Extracted text:
Where's _YOUR_ face?


----------



## NekoFox08 (Oct 24, 2008)

David M. Awesome said:


> Say that to my face.


see, I've learned THAT is a stupid thing to say, because it only shows that you let things get to you.... WAAAAY too easily x3


----------



## Dyluck (Oct 24, 2008)

NekoFox08 said:


> see, I've learned THAT is a stupid thing to say, because it only shows that you let things get to you.... WAAAAY too easily x3



Once again, I was being facetious.  Learn to sarcasm, buddy.


----------



## Enigmaticat (Oct 24, 2008)

David M. Awesome said:


> "Tend" implies that it is more common than any alternative. It is still a stupid thing to say. People do not act the opposite of the way that they do in real life, unless for some reason in real life they act completely opposed to the way that they really are. This does happen in some cases, but they are in fact the odd ones out.
> 
> Where's _YOUR_ face?


 
Heh, I fixed it for you. You can stop whining now. And my face is here, attached to my head. What kind of stupid question is that?


----------



## NekoFox08 (Oct 24, 2008)

David M. Awesome said:


> Once again, I was being facetious.  Learn to sarcasm, buddy.


uh oh.. you're using the word buddy after a negative response... the ultimate "I'm automatically right" offense word 0.0'


----------



## Dyluck (Oct 24, 2008)

Silibus said:


> Heh, I fixed it for you. You can stop whining now. And my face is here, attached to my head. What kind of stupid question is that?

Given problem A:
In the forum thread, what does NekoFox08 call the word "buddy" when it is used after a negative response?
The forum thread and the listing are unrelated material.

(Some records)
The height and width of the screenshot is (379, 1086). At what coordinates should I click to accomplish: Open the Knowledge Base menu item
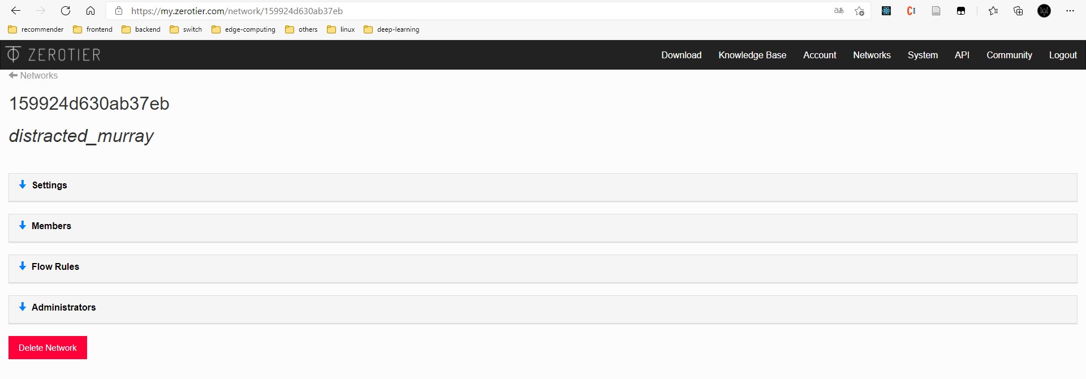[x=752, y=55]
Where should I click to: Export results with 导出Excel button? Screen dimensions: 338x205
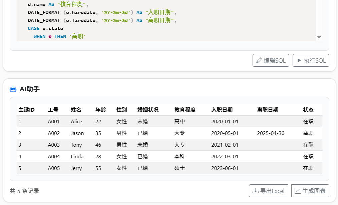pos(268,191)
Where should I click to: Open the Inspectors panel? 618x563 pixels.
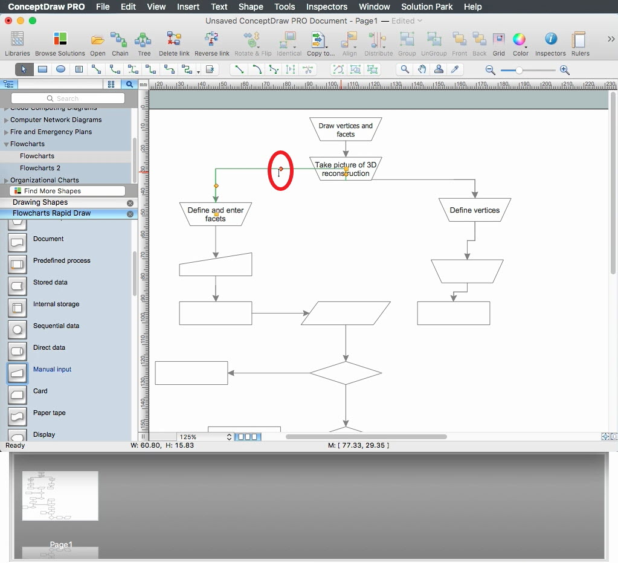pos(550,40)
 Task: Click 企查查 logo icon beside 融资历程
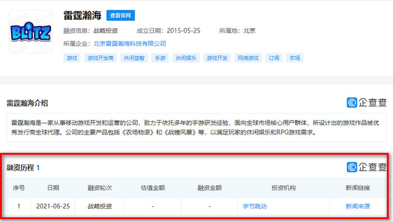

Given problem B:
Print every line of the listing exactly, leaving out the pictures.

Written answer A:
The ultimate "I'm automatically right" offense word.

Written answer B:
The height and width of the screenshot is (379, 1086). At what coordinates should I click to accomplish: Open the Knowledge Base menu item
[x=752, y=55]
Where should I click to: Export results with 导出Excel button? Screen dimensions: 338x205
pos(268,191)
Where should I click to: Open the Inspectors panel? 618x563 pixels.
pos(550,40)
 Task: Click 企查查 logo icon beside 融资历程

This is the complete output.